(Extracted records begins)

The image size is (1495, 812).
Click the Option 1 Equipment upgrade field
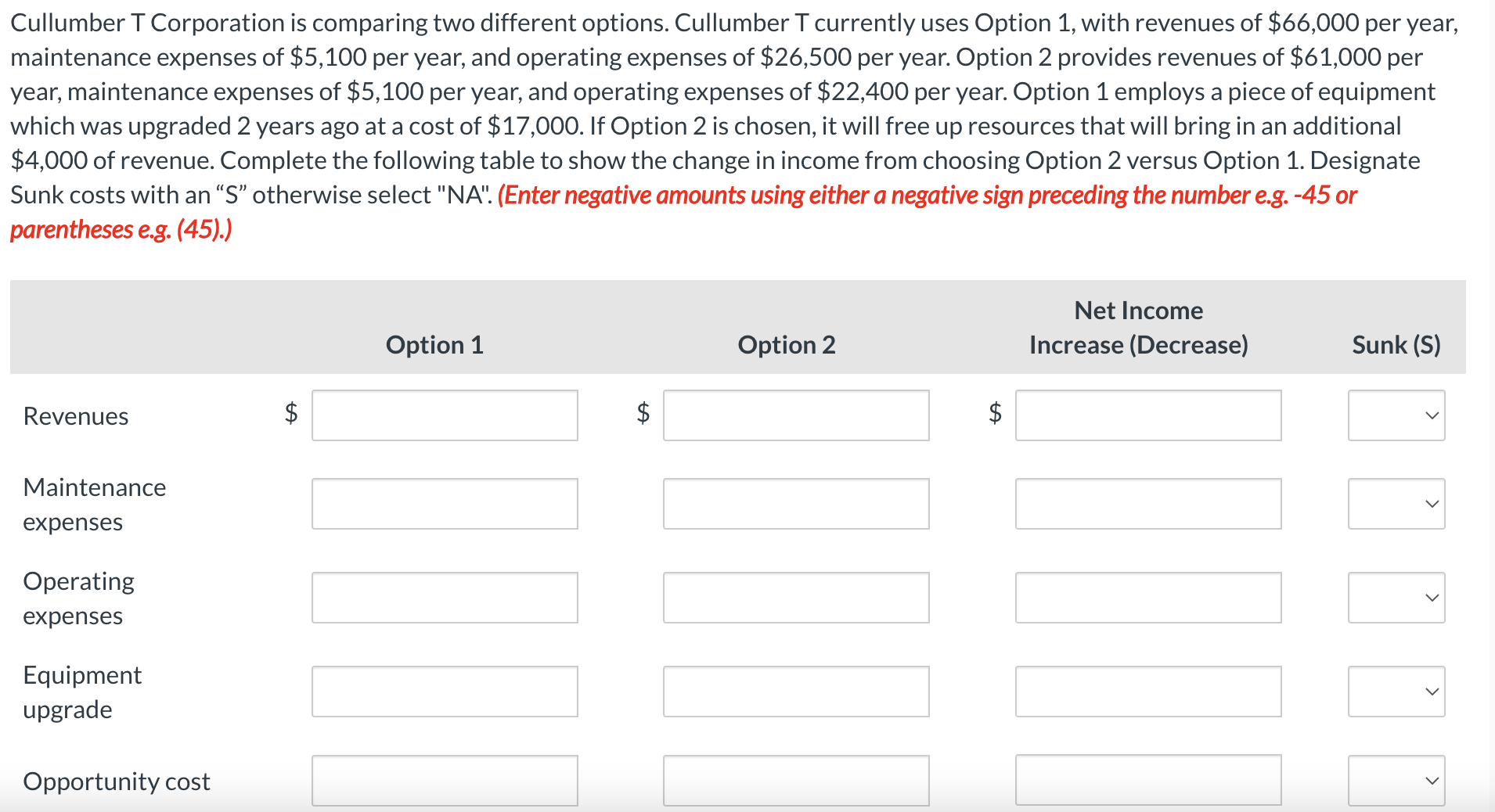(444, 692)
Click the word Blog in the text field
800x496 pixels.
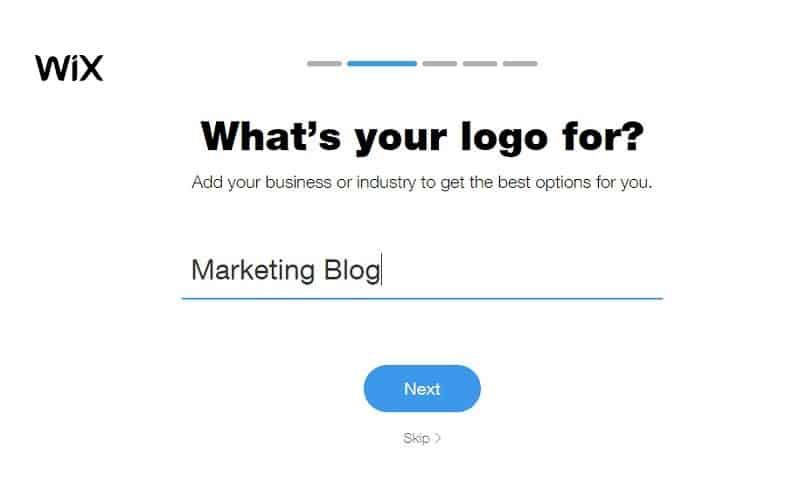(x=352, y=270)
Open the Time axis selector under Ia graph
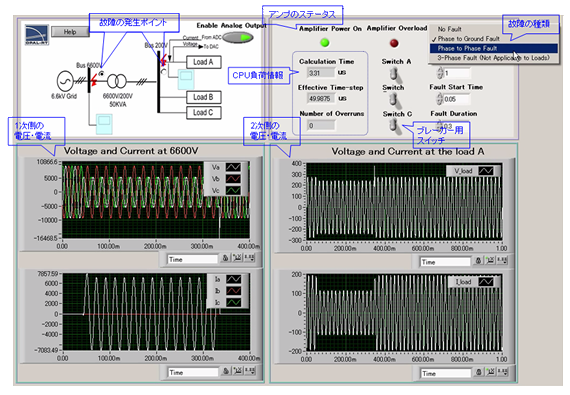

(Extracted records ends)

Work order: Give back each entry exactly as it appears, with no pictures.

Task output:
The image size is (1495, 812).
Click the Option 1 Equipment upgrade field
(444, 692)
Click the word Blog in the text field
800x496 pixels.
(x=352, y=270)
Open the Time axis selector under Ia graph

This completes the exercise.